**INSTRUCTIONS TO FOLLOW:** Can you format the data from its start through the line holding "tap(191, 77)", inclusive, as a numbered list with blank lines dropped and the pictures omitted?

**PROVIDED RECORDS:**
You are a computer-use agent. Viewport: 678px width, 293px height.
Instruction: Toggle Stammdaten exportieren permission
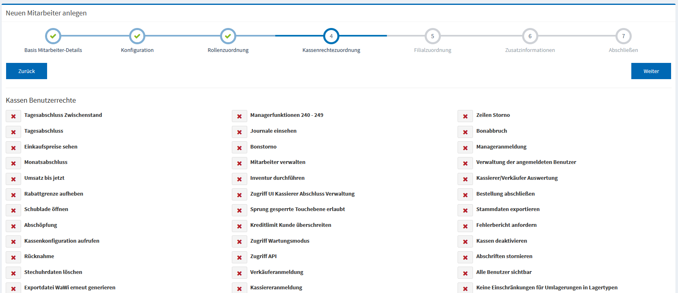pyautogui.click(x=465, y=210)
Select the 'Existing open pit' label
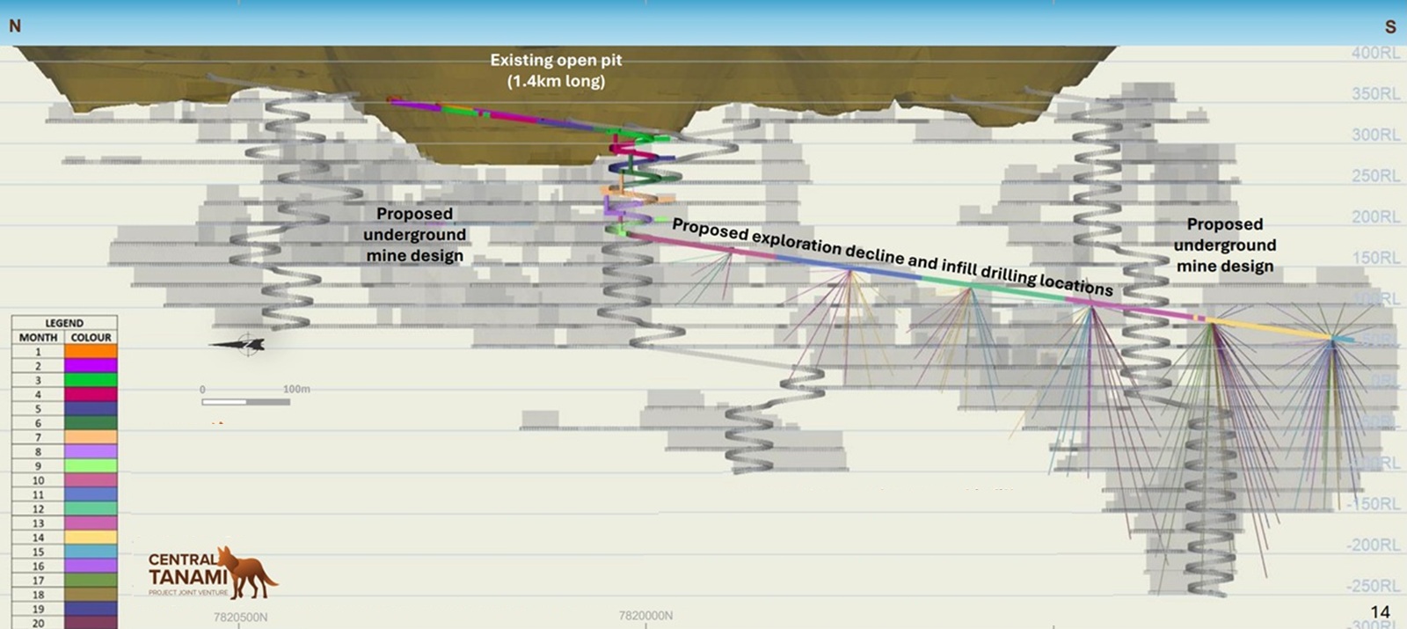This screenshot has height=629, width=1407. 556,70
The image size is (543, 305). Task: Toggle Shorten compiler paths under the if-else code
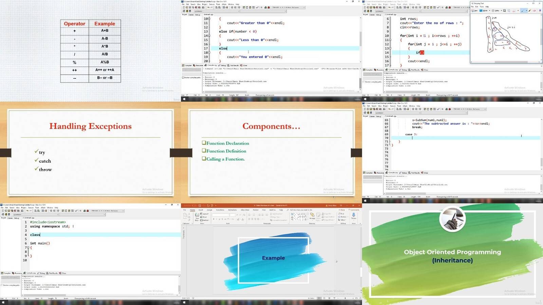tap(191, 77)
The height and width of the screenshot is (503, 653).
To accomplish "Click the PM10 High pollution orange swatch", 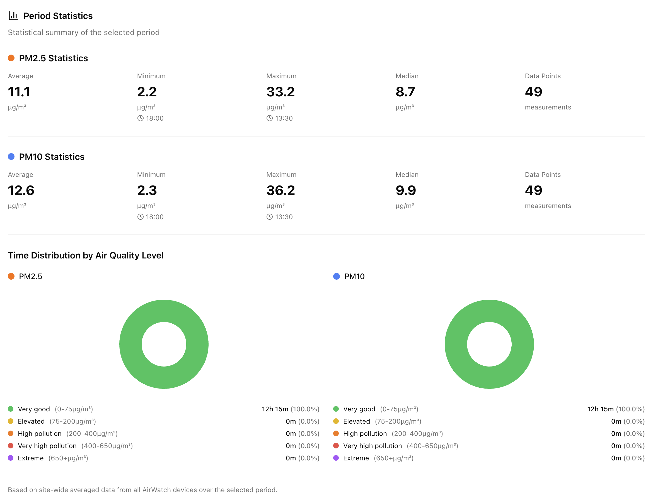I will click(336, 433).
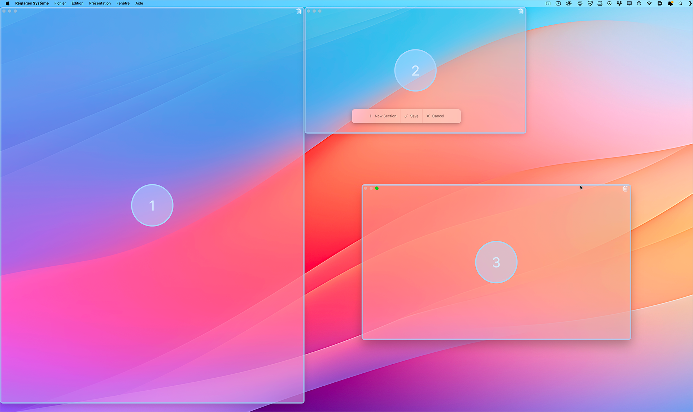Click the New Section button
This screenshot has width=693, height=412.
[x=383, y=116]
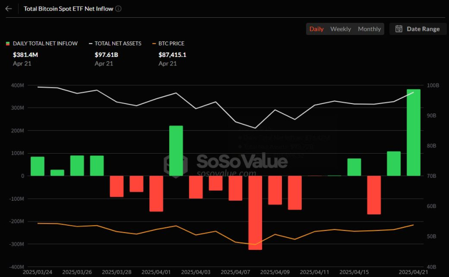Viewport: 449px width, 277px height.
Task: Click the green Daily Total Net Inflow swatch
Action: tap(8, 44)
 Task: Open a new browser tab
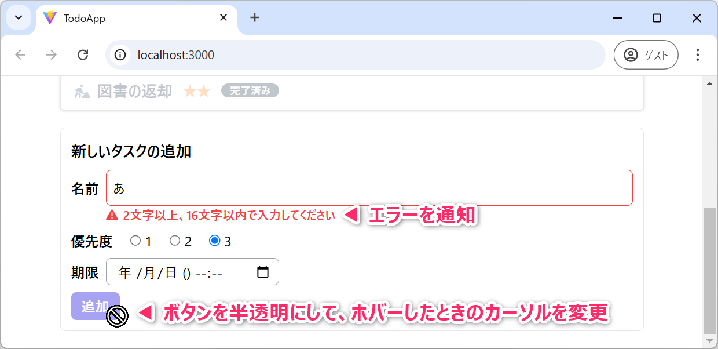pyautogui.click(x=255, y=18)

**EXERCISE ANSWER:**
1. You are a computer-use agent. Viewport: 678px width, 293px height.
2. Instruction: Toggle Stammdaten exportieren permission
3. pyautogui.click(x=465, y=210)
4. Select the 'Existing open pit' label
5. This screenshot has height=629, width=1407. 556,70
6. The image size is (543, 305). Task: Toggle Shorten compiler paths under the if-else code
7. tap(191, 77)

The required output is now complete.